General approach to drug poisoning in adults
- Sean H Rhyee, MD, MPH
Sean H Rhyee, MD, MPH
- Assistant Professor of Emergency Medicine, Division of Medical Toxicology
- University of Massachusetts Medical School
- Section Editor
- Stephen J Traub, MD
Stephen J Traub, MD
- Section Editor — Toxicology
- Associate Professor of Emergency Medicine
- Mayo Medical School
- Deputy Editor
- Jonathan Grayzel, MD, FAAEM
Jonathan Grayzel, MD, FAAEM
- Senior Deputy Editor — UpToDate
- Deputy Editor — Emergency Medicine (Adult and Pediatric)
- Deputy Editor — Primary Care Sports Medicine (Adolescents and Adults)
- Assistant Professor of Emergency Medicine
- University of Massachusetts Medical School
Accidental and intentional poisonings or drug overdoses constitute a significant source of aggregate morbidity, mortality, and health care expenditure worldwide. Millions of poisonings and drug overdoses occur annually in the United States alone [1,2].
The general approach and initial management of patients with suspected or confirmed poisoning will be reviewed here. Specific issues relating to the management of common drug overdoses are discussed separately (see appropriate topic reviews). A topic devoted to the management of the critically ill patient with an unknown overdose is found separately. (See "Initial management of the critically ill adult with an unknown overdose".)
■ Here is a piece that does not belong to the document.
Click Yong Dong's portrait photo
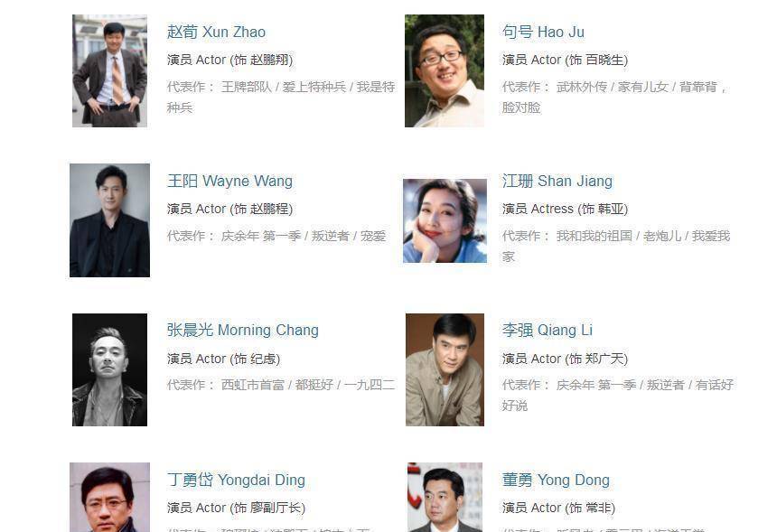Screen dimensions: 777x532 coord(445,498)
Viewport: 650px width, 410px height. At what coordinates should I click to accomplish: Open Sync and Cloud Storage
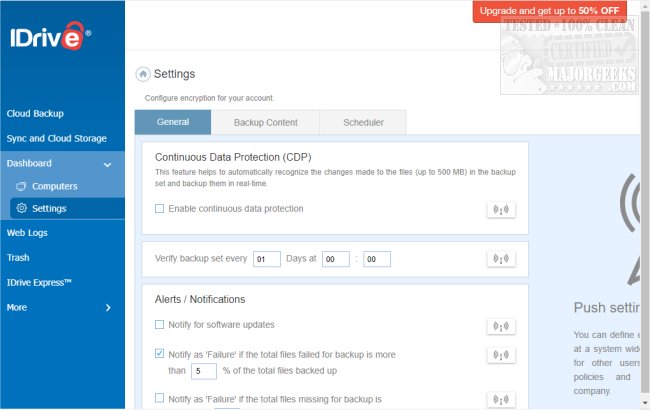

Accidental and intentional poisoning from both licit and illicit substances remains a major cause of morbidity and mortality worldwide [3-7]. In the United States, the American Association of Poison Control Centers (AAPCC) reported over 2.1 million human exposure calls in 2014. While the overall mortality rate reported by the AAPCC was 0.07 percent, 28.3 percent of cases required management at a health care facility and 7.9 percent of cases required hospital admission . Between 2008 and 2011 in the United States, there were an estimated 1.1 million annual emergency department (ED) visits related to drug poisoning, or 35.4 visits per 10,000 persons; 24.5 percent of these patients presenting with drug poisoning required hospital admission, compared with 12.7 percent for non-poisoning related presentations . Rates of poisoning cases among ED patients appear similar in other industrialized nations .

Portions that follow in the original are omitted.